In the absence of proven ruptured plaque on IVUS, the interventionalist did not place a stent. This was also because the lesion was very close to the ostium (close to the takeoff from the left main) and thus higher risk.
Subsequent events
He was treated overnight with heparin and nitroglycerine infusions.
ECG the next day:
Cardiology note
EKG showed Wellens' waves, and Coronary CT in ED showed proximal LAD plaque. Flat troponin trend most consistent with unstable angina. He was treated overnight with nitro and heparin drips. Angio today showed proximal LAD lesion with 50% stenosis, no PCI given TIMI3 flow, lack of rupture on IVUS, and proximity to left main. He does have area of soft plaque, and has continued risk of rupture.

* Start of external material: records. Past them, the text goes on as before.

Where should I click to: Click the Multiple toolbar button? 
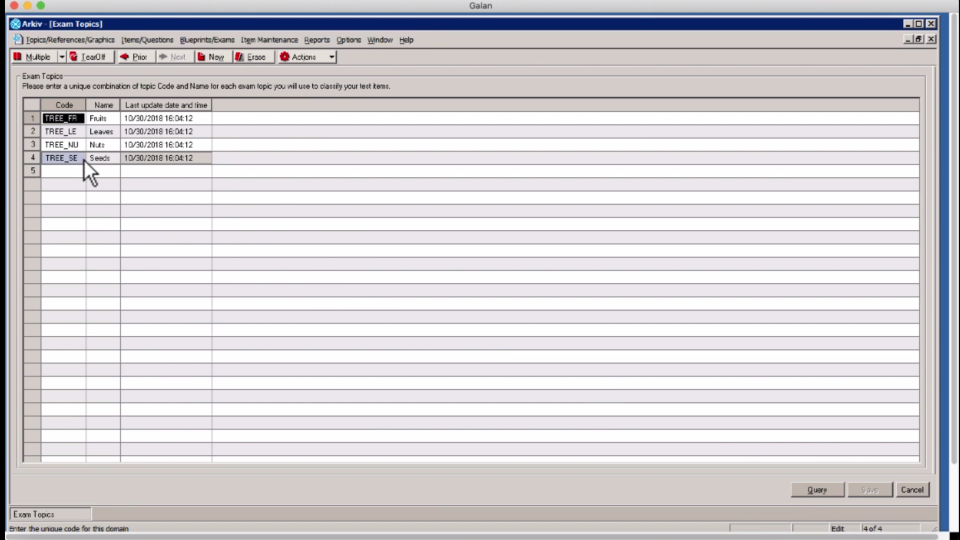tap(32, 57)
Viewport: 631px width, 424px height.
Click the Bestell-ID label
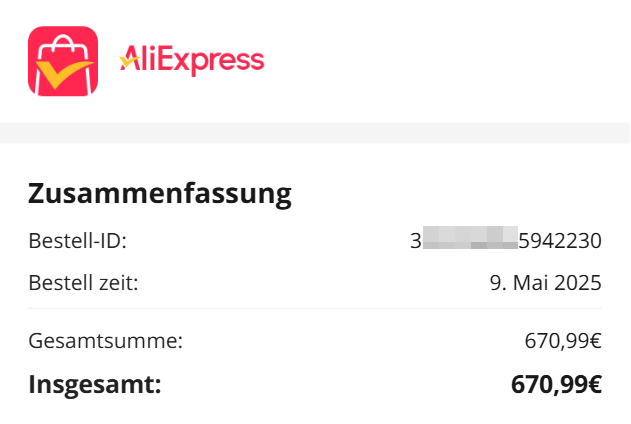[x=77, y=241]
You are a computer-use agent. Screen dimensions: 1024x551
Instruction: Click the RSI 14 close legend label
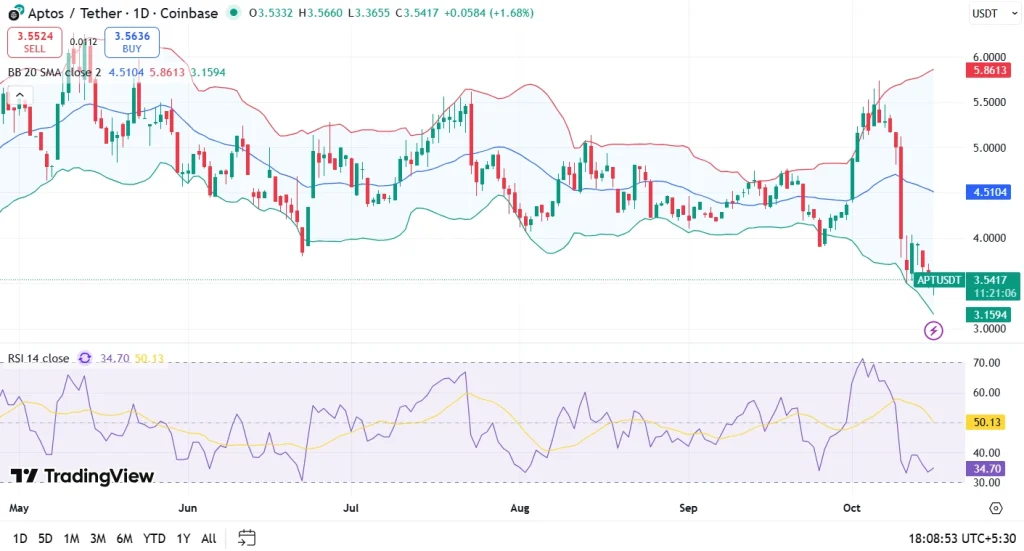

Plan is to treat patient medically with dual antiplatelet therapy and high intensity statin, and obtain a stress test.
Strangely, he did not get an echocardiogram.
The patient was discharged on dual antiplatelet therapy,
He continued having angina for the next month. He had no further troponins or ECGs. He was scheduled for a Sestamibi stress test with Regadenoson. (Regadenoson is an adenosine receptor agonist that is a vasodilator and is used in place of exercise to stress coronary flow)

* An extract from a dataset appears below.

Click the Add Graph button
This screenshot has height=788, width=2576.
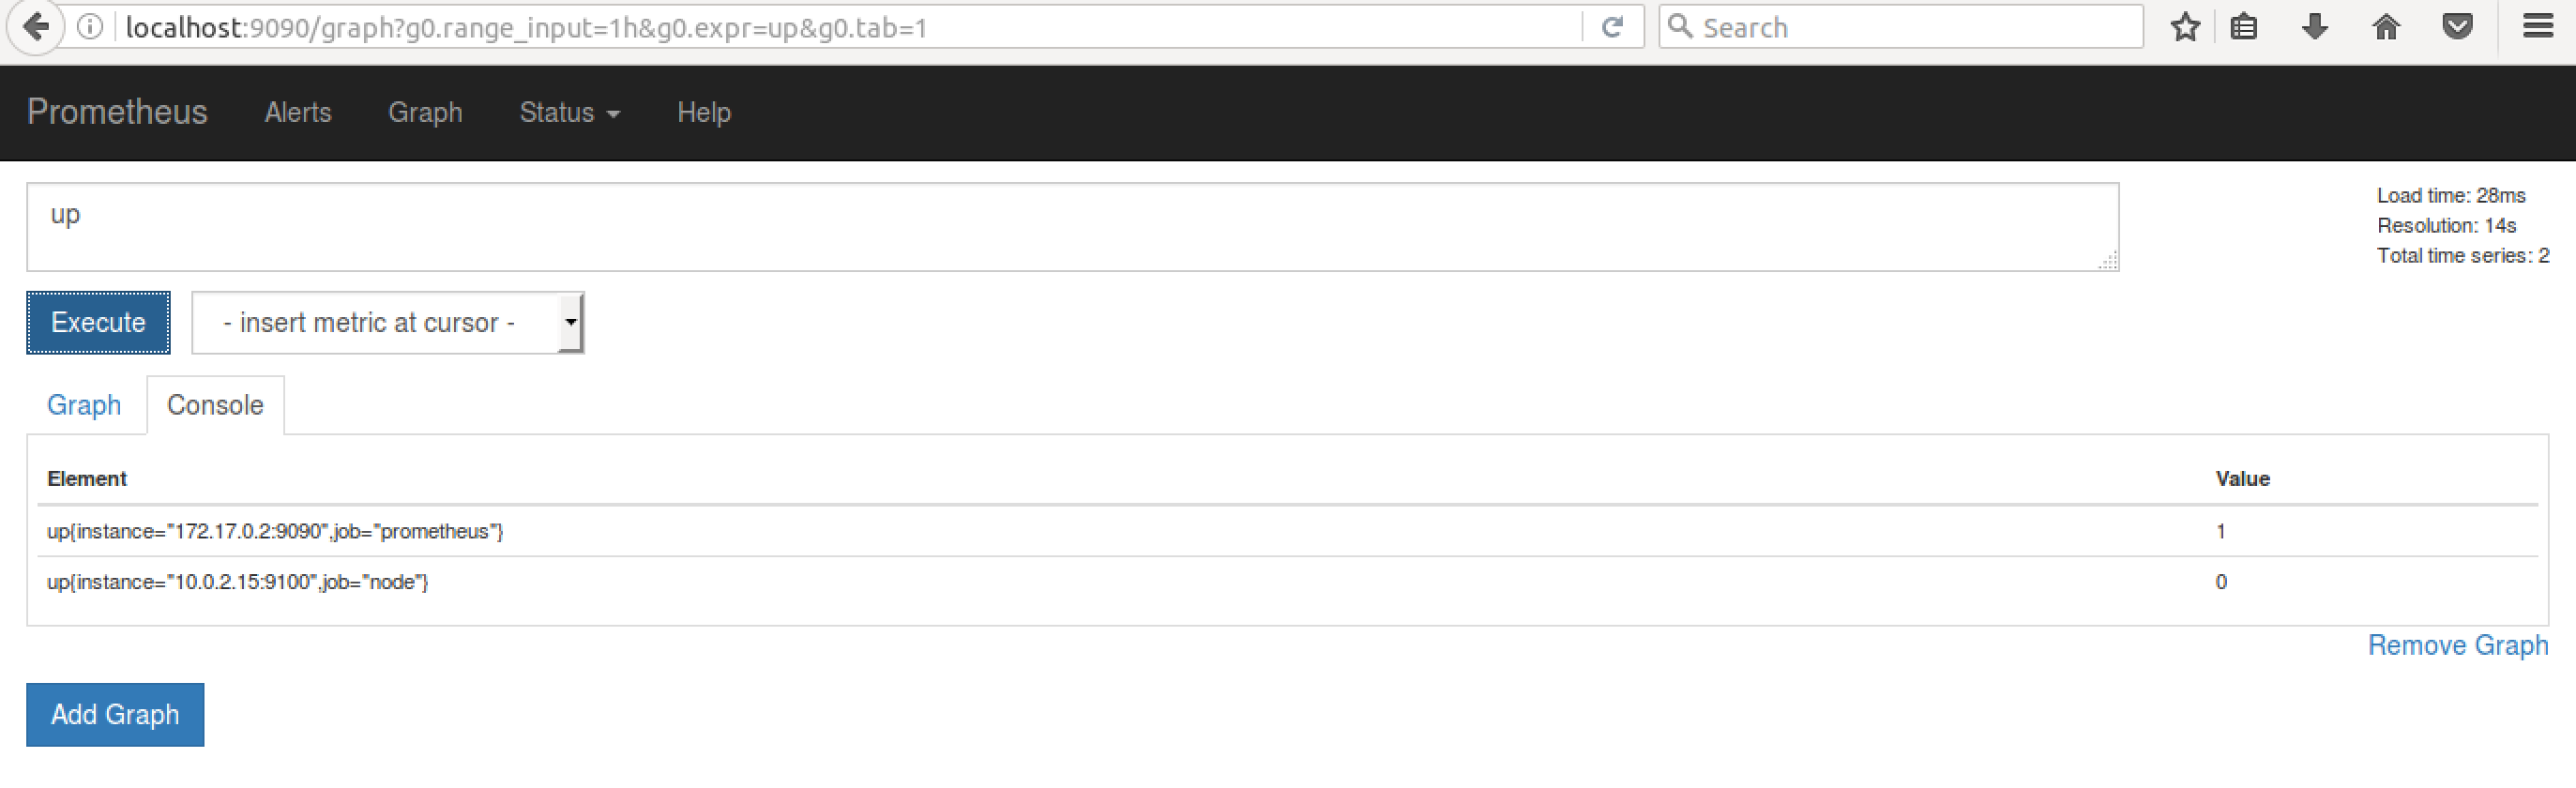click(115, 715)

This stress test was markedly positive. It showed:
1) wall motion abnormalities of the anterior and anteroseptal walls, consistent with LAD ACS.
2) Inducible and reversible perfusion of these walls, consistent with a flow limiting lesion. This is in contrast to the angiogram, which only showed 50% stenosis.
He was taken back to cath lab because of positive stress test.
Culprit Lesion (s): 50% eccentric ostial LAD stenosis, unchanged.
iFR (see below) with pressure transducer in distal LAD 0.94, suggestive of no hemodynamic significance (less than or equal to 0.89 is significant; greater than or equal to 0.90 is not).
Angiographers note: "Given discrepancy between iFR and regadenoson MPI, FFR was performed; FFR was 0.82 at maximal hyperemia. While this value is above our traditional threshold for intervention, N Johnson et al. have suggest that a higher threshold should be utilized for LAD or left main disease (0.83 or 0.86, respectively; Johnson, Nils P., et al. "Prognostic value of fractional flow reserve: linking physiologic severity to clinical outcomes." Journal of the American College of Cardiology 64.16 (2014): 1641-1654.)"
"Given these factors and limiting chest pain at cardiac rehab, episode of nocturnal angina, and abnormal MPI, decision was made to proceed with PCI following discussion with the patient."
FFR = Fractional flow reserve. Requires administration of vasodilators so that vessel distal to lesion is not obstructing flow. It measures the pressure distal to the lesion, divided by the pressure proximal to the lesion. Reported in fractions of 1 (e.g., 0.92)
iFR = instantaneous wave-Free Ratio. Similar, but done during diastole. "iFR represents a diastolic resting index that allows the assessment of coronary lesions during the phase in the cardiac cycle where microvascular resistance is at its lowest, allowing for increased myocardial perfusion and coronary flow." Quote is from this article in Circulation: Cardiovascular Interventions:
Instantaneous Wave-Free Ratio or Fractional Flow Reserve for Hemodynamic Coronary Lesion Assessment? Yes, Just Do It!
Unlike FFR, iFR does not require administration of vasodilators because hyperemia is not necessary when measuring pressure during the wave-free diastolic period of the cardiac cycle. iFR is proven to reduce procedure time, patient discomfort and cost compared to FFR.
Learning Points:
1. First, Recognize Wellens' waves and Wellens' syndrome.
2. Wellens' syndrome implies an unstable lesion.
3. It is a truism that, if ACS does not received a stent on the index visit, it is likely to need one later. See this post: "Pay me now, or pay me later"
4. Wellens' waves may diagnose LAD ACS in spite of absence of rise and/or fall of troponin.
5. Troponin may plateau in acute MI and not manifest rise and/or fall.
6. Stenting a lesion is complex
7. IVUS may not always adequately characterize a coronary lesion.
8. Multiple modalities may be needed to inform the stenting decision.
9. FFR and iFR are useful in determining the need for stenting.
Incredible... never imagined that the decision to stent , or not, can be so complicated.
ReplyDeletethanks , Steve
Fantastic case! Thanks for sharing, Dr. Smith.